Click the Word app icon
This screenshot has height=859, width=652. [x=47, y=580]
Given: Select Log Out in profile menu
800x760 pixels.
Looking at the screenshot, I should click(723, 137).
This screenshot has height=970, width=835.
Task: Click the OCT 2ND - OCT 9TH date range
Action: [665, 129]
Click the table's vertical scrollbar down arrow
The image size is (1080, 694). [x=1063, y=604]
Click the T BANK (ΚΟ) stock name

────

■ Exercise directions:
Copy all of the records above, keeping every line the same.

■ Response for this exercise:
Click the Word app icon
This screenshot has height=859, width=652. [x=47, y=580]
Given: Select Log Out in profile menu
800x760 pixels.
Looking at the screenshot, I should click(723, 137).
This screenshot has height=970, width=835.
Task: Click the OCT 2ND - OCT 9TH date range
Action: [665, 129]
Click the table's vertical scrollbar down arrow
The image size is (1080, 694). [x=1063, y=604]
Click the T BANK (ΚΟ) stock name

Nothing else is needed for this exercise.